[Items listed in a dataset]

====

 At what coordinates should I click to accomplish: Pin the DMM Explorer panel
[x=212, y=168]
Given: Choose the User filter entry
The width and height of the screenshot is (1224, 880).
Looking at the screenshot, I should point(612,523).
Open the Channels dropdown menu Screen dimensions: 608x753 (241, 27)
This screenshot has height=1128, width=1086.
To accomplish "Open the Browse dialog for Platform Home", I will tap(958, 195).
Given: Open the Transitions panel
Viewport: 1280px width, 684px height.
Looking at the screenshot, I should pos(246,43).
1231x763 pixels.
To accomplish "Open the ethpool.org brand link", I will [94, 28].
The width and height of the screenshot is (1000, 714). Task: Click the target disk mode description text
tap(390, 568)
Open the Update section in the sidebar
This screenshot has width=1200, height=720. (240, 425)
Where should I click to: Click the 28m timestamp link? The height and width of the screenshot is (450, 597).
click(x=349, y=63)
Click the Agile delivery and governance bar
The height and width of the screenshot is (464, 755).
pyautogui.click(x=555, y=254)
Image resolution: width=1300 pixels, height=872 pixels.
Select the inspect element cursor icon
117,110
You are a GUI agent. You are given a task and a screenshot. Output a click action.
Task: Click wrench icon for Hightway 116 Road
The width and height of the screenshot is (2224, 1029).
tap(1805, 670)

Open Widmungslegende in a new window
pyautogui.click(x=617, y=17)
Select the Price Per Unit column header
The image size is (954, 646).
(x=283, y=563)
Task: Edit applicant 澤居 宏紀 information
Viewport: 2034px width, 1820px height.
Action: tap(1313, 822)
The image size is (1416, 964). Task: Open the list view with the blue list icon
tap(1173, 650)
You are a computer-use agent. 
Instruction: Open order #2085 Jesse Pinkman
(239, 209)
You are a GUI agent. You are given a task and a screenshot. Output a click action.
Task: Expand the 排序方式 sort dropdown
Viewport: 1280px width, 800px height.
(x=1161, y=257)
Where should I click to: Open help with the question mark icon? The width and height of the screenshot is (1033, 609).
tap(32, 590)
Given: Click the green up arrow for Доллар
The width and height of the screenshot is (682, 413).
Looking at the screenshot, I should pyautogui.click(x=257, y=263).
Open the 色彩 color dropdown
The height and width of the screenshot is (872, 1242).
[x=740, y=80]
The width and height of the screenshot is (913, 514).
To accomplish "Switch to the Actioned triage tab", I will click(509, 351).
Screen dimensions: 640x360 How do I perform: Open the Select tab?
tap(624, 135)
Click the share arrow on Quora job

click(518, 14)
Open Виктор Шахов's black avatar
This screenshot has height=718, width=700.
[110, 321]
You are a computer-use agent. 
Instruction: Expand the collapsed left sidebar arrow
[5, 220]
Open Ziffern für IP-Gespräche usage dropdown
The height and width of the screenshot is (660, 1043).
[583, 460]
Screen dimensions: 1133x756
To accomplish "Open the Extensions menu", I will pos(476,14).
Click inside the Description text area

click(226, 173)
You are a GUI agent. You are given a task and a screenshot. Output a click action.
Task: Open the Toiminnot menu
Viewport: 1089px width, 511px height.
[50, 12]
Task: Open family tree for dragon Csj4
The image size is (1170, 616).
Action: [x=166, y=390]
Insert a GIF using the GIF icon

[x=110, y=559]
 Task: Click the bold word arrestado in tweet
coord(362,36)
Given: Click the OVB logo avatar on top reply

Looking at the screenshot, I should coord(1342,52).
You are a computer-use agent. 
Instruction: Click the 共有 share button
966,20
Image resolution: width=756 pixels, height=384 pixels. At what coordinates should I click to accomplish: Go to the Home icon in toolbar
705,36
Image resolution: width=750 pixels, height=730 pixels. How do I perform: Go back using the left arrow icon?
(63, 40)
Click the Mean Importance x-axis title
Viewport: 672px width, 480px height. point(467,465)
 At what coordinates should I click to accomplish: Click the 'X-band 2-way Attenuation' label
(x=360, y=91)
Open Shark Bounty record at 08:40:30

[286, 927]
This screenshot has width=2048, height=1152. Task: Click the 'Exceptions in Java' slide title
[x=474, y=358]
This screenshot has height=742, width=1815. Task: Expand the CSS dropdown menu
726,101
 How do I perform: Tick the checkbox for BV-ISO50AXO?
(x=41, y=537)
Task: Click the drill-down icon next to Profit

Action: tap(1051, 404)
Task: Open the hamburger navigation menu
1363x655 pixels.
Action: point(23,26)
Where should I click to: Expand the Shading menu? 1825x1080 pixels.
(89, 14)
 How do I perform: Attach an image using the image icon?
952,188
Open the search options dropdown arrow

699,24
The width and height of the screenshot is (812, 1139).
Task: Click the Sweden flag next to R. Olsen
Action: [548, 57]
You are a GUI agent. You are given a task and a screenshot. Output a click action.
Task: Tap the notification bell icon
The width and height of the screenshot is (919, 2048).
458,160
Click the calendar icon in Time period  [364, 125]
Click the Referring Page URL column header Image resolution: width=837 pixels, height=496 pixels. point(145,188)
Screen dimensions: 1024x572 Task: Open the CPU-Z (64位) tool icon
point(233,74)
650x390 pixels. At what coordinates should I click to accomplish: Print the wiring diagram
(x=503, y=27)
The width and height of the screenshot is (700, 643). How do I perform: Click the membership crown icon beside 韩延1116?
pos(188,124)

====

Restate each record exactly as written.

 At what coordinates should I click to accomplish: Pin the DMM Explorer panel
[x=212, y=168]
Given: Choose the User filter entry
The width and height of the screenshot is (1224, 880).
Looking at the screenshot, I should point(612,523).
Open the Channels dropdown menu Screen dimensions: 608x753 (241, 27)
This screenshot has height=1128, width=1086.
To accomplish "Open the Browse dialog for Platform Home", I will tap(958, 195).
Given: Open the Transitions panel
Viewport: 1280px width, 684px height.
Looking at the screenshot, I should pos(246,43).
1231x763 pixels.
To accomplish "Open the ethpool.org brand link", I will [94, 28].
The width and height of the screenshot is (1000, 714). Task: Click the target disk mode description text
tap(390, 568)
Open the Update section in the sidebar
This screenshot has width=1200, height=720. (240, 425)
Where should I click to: Click the 28m timestamp link? The height and width of the screenshot is (450, 597).
click(x=349, y=63)
Click the Agile delivery and governance bar
The height and width of the screenshot is (464, 755).
pyautogui.click(x=555, y=254)
Image resolution: width=1300 pixels, height=872 pixels.
Select the inspect element cursor icon
117,110
You are a GUI agent. You are given a task and a screenshot. Output a click action.
Task: Click wrench icon for Hightway 116 Road
The width and height of the screenshot is (2224, 1029).
tap(1805, 670)

Open Widmungslegende in a new window
pyautogui.click(x=617, y=17)
Select the Price Per Unit column header
The image size is (954, 646).
(x=283, y=563)
Task: Edit applicant 澤居 宏紀 information
Viewport: 2034px width, 1820px height.
Action: tap(1313, 822)
The image size is (1416, 964). Task: Open the list view with the blue list icon
tap(1173, 650)
You are a computer-use agent. 
Instruction: Open order #2085 Jesse Pinkman
(239, 209)
You are a GUI agent. You are given a task and a screenshot. Output a click action.
Task: Expand the 排序方式 sort dropdown
Viewport: 1280px width, 800px height.
(x=1161, y=257)
Where should I click to: Open help with the question mark icon? The width and height of the screenshot is (1033, 609).
tap(32, 590)
Given: Click the green up arrow for Доллар
The width and height of the screenshot is (682, 413).
Looking at the screenshot, I should pyautogui.click(x=257, y=263).
Open the 色彩 color dropdown
The height and width of the screenshot is (872, 1242).
[x=740, y=80]
The width and height of the screenshot is (913, 514).
To accomplish "Switch to the Actioned triage tab", I will click(509, 351).
Screen dimensions: 640x360 How do I perform: Open the Select tab?
tap(624, 135)
Click the share arrow on Quora job

click(518, 14)
Open Виктор Шахов's black avatar
This screenshot has height=718, width=700.
[110, 321]
You are a computer-use agent. 
Instruction: Expand the collapsed left sidebar arrow
[5, 220]
Open Ziffern für IP-Gespräche usage dropdown
The height and width of the screenshot is (660, 1043).
[583, 460]
Screen dimensions: 1133x756
To accomplish "Open the Extensions menu", I will pos(476,14).
Click inside the Description text area

click(226, 173)
You are a GUI agent. You are given a task and a screenshot. Output a click action.
Task: Open the Toiminnot menu
Viewport: 1089px width, 511px height.
[50, 12]
Task: Open family tree for dragon Csj4
The image size is (1170, 616).
Action: [x=166, y=390]
Insert a GIF using the GIF icon

[x=110, y=559]
 Task: Click the bold word arrestado in tweet
coord(362,36)
Given: Click the OVB logo avatar on top reply

Looking at the screenshot, I should coord(1342,52).
You are a computer-use agent. 
Instruction: Click the 共有 share button
966,20
Image resolution: width=756 pixels, height=384 pixels. At what coordinates should I click to accomplish: Go to the Home icon in toolbar
705,36
Image resolution: width=750 pixels, height=730 pixels. How do I perform: Go back using the left arrow icon?
(63, 40)
Click the Mean Importance x-axis title
Viewport: 672px width, 480px height. point(467,465)
 At what coordinates should I click to accomplish: Click the 'X-band 2-way Attenuation' label
(x=360, y=91)
Open Shark Bounty record at 08:40:30

[286, 927]
This screenshot has width=2048, height=1152. Task: Click the 'Exceptions in Java' slide title
[x=474, y=358]
This screenshot has height=742, width=1815. Task: Expand the CSS dropdown menu
726,101
 How do I perform: Tick the checkbox for BV-ISO50AXO?
(x=41, y=537)
Task: Click the drill-down icon next to Profit

Action: tap(1051, 404)
Task: Open the hamburger navigation menu
1363x655 pixels.
Action: point(23,26)
Where should I click to: Expand the Shading menu? 1825x1080 pixels.
(89, 14)
 How do I perform: Attach an image using the image icon?
952,188
Open the search options dropdown arrow

699,24
The width and height of the screenshot is (812, 1139).
Task: Click the Sweden flag next to R. Olsen
Action: [548, 57]
You are a GUI agent. You are given a task and a screenshot. Output a click action.
Task: Tap the notification bell icon
The width and height of the screenshot is (919, 2048).
458,160
Click the calendar icon in Time period  [364, 125]
Click the Referring Page URL column header Image resolution: width=837 pixels, height=496 pixels. point(145,188)
Screen dimensions: 1024x572 Task: Open the CPU-Z (64位) tool icon
point(233,74)
650x390 pixels. At what coordinates should I click to accomplish: Print the wiring diagram
(x=503, y=27)
The width and height of the screenshot is (700, 643). How do I perform: Click the membership crown icon beside 韩延1116?
pos(188,124)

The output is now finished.